FW: MQ Channel Production Issue

Woodcox, Janice Engle (DIS) Mon, 15 Mar 2004 10:15:56 -0800

Title: Message

Excellent! Thank you again :-)

=========== Janice (Engle) Woodcox ===================
Department of Information Services / Computer Services Division
s/390 Customer Technical Support
Help Desk Phone: 360-753-2454
Direct Line: 360-902-3102
[EMAIL PROTECTED]
Group Web Site: http://sww.wa.gov/dis/csd_ctss/
=====================================================

-----Original Message-----
From: Potkay, Peter M (PLC, IT) [mailto:[EMAIL PROTECTED]
Sent: Monday, March 15, 2004 9:52 AM
To: [EMAIL PROTECTED]
Subject: Re: MQ Channel Production Issue

No, these are different animals completely. They are not going to effect your original problem at all.

Please take a look at the Intercommunication Manual:

http://publibfp.boulder.ibm.com/epubs/html/csqzae08/csqzae08tfrm.htm

Chapter 6.

Rather then me rehashing the manual, take a look here and let me know if you have more specific questions for these 2 parameters.

Basically, the higher you make BATCHINT, the longer your channel will hold back messages before committing them at the receiving side (but is saves CPU cycles on a per message basis, since you are not constantly committing). I use 0 for my BATCHINT, since I value speed of overall messaging more.

The higher the BATCHINT value is the more important BATCHHB is. I have mine at zero as well, since I don't have open batches for long periods of time.

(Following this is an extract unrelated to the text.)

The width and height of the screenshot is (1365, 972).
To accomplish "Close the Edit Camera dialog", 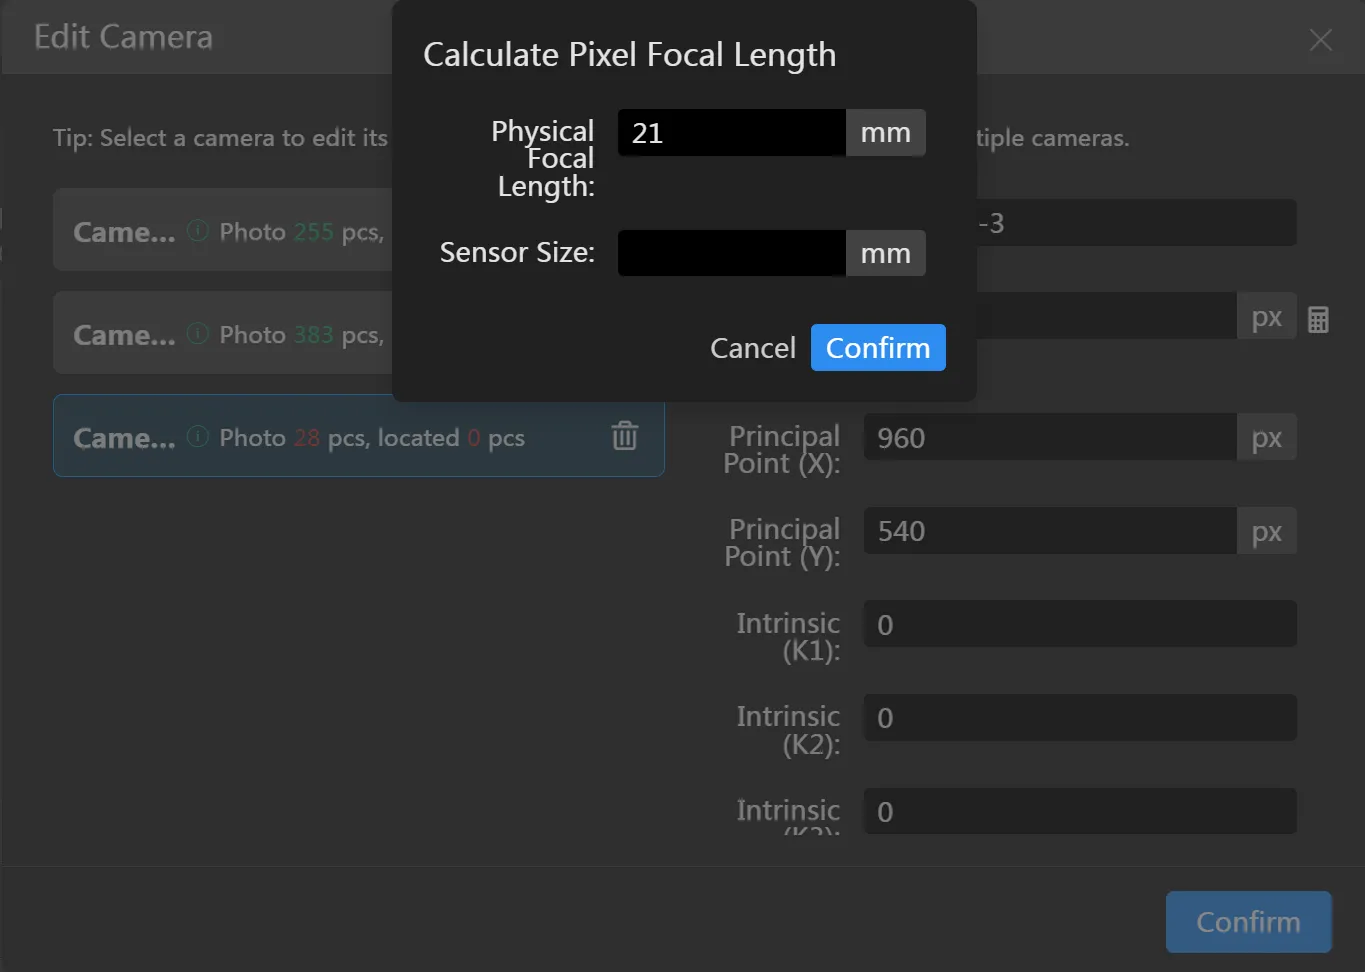I will tap(1320, 39).
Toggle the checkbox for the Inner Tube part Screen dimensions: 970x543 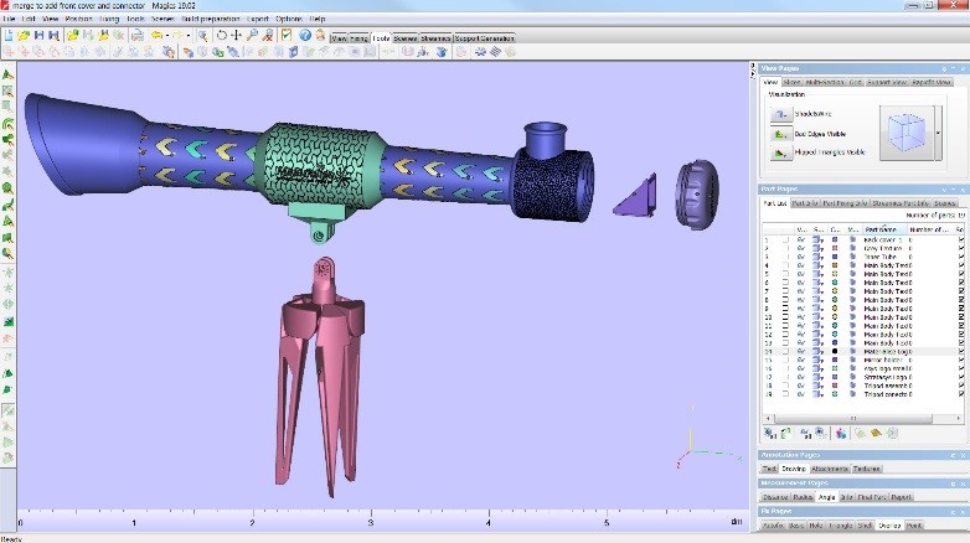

-----Original Message-----
From: Woodcox, Janice Engle (DIS) [mailto:[EMAIL PROTECTED]
Sent: Monday, March 15, 2004 12:20 PM
To: [EMAIL PROTECTED]
Subject: MQ Channel Production Issue

Hi Peter. Thank you very *much* for your explanation and suggestions of settings for the "disconnect and heartbeat interval". We are changing and testing this week. Would it also be adviseable to change the "batch interval and batch heartbeat interval" to the same values?

meaning:
Disconnect interval . . . . : 300
Heartbeat interval . . . . : 30

Batch interval . . . . . . : 300
Batch heartbeat interval . : 30

=========== Janice (Engle) Woodcox ===================
Department of Information Services / Computer Services Division
s/390 Customer Technical Support
Help Desk Phone: 360-753-2454
Direct Line: 360-902-3102
[EMAIL PROTECTED]
Group Web Site: http://sww.wa.gov/dis/csd_ctss/
=====================================================

-----Original Message-----
From: Yeske, Judy [mailto:[EMAIL PROTECTED]
Sent: Friday, March 12, 2004 9:13 AM
To: [EMAIL PROTECTED]
Subject: Re: MQ Channel Production Issue

Thanks again Peter !    In our development system, we were able to recreate the problem. I then revised the ADOPTMCA parm from NO to YES. We reran our test, way too cool!    The NT Server sender channel went from retrying to running (without manual intervention of having to drop the socket). The channel was adopted, the original socket was gone and a new socket was created.    This is perfect, thank you again !!

Judy

-----Original Message-----
From: MQSeries List [mailto:[EMAIL PROTECTED] On Behalf Of Potkay, Peter M (PLC, IT)
Sent: Friday, March 12, 2004 11:08 AM
To: [EMAIL PROTECTED]
Subject: Re: MQ Channel Production Issue

I have never dealt with AIX, but I have for NT and the mainframe.

From a channel perspective and AdoptNewMCA, KeepAlive, Heartbeats, and DISCINT, I would consider AIX and NT identical, as they are both considered "distributed" platforms.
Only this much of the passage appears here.